Regrettably, it may also be time to start considering whether, ultimately, you should be retaining your workforce, or starting to take steps to make redundancies.  For those employers who may be making a large number of redundancies, you will need to be mindful of “cliff edges” when employers would have had to commence a statutory collective consultation process.  These are likely to fall either 30 or 45 days (depending on employee numbers) before either employer contributions commence at the beginning of August or the CJRS ends at the end of October.


What happens next?

Asked if he would "switch the furlough scheme back on" in the case of a second peak in cases and the reintroduction of lockdown measures, the chancellor said the scheme "as it stands in a national way, in the way that it is designed" will end in October.  But does this leave scope for the scheme to be introduced in some form in the event of localised lockdowns in the future?

The other area that has been criticised is the lack of a sector specific approach to the amendments.  Many would have liked to have seen a higher level of support retained for sectors which may still be barred from doing business, such as hospitality and leisure.

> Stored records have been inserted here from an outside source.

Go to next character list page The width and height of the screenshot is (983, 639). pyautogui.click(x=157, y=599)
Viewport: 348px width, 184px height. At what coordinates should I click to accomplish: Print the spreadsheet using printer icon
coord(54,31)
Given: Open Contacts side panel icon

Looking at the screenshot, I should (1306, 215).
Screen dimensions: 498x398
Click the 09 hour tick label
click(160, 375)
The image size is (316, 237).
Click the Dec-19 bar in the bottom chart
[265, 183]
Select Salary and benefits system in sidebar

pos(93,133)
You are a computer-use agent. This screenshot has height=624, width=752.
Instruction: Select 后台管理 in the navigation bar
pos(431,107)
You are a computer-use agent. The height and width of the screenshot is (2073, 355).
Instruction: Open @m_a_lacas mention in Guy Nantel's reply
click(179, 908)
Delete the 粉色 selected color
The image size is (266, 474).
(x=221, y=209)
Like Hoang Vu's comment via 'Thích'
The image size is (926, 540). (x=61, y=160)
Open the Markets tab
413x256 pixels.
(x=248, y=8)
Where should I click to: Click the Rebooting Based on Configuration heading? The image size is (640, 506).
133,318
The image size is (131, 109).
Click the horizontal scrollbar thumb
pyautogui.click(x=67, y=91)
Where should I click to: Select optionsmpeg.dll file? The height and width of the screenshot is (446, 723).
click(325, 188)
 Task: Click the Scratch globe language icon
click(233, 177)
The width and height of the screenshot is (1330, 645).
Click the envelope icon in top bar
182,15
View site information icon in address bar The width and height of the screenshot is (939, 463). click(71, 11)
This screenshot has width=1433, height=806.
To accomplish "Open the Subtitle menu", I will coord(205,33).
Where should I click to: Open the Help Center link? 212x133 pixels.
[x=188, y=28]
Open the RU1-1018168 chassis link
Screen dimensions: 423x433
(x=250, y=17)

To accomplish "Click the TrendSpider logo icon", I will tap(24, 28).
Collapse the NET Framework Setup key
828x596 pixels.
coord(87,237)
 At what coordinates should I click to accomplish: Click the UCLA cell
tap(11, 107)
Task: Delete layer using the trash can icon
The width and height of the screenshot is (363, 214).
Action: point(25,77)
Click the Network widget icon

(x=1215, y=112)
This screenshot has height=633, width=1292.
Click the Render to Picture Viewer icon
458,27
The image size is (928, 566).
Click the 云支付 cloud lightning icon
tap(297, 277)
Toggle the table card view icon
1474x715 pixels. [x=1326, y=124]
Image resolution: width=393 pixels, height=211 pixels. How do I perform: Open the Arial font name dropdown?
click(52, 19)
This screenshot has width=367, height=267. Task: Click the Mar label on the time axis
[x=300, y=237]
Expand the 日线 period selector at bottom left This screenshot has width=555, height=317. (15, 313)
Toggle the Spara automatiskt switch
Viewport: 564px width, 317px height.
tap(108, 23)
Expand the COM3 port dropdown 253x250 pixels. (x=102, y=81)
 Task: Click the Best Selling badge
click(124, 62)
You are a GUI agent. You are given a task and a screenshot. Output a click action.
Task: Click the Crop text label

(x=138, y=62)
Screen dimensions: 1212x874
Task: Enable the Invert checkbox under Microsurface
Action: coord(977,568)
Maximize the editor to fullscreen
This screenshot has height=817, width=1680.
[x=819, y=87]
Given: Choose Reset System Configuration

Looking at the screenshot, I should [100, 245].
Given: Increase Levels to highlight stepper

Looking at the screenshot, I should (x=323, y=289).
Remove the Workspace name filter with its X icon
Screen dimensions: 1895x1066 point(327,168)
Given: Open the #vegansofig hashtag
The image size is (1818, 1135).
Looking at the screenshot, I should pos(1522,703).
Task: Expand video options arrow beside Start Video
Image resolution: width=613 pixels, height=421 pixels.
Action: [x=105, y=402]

There is a real risk for these companies that a sudden increase in staff costs, without the ability to generate revenue, will cause a wave of redundancies and closures.  Could it be that the failure to introduce these sector specific measures indicates an intention to gradually reopen those sectors in line with the same timelines?

We await further developments as to how this return to normality will evolve, but for now at least, we have the extended scheme, allowing for flexibility in returning workers on a part time basis, and the gradual increase in employer contribution.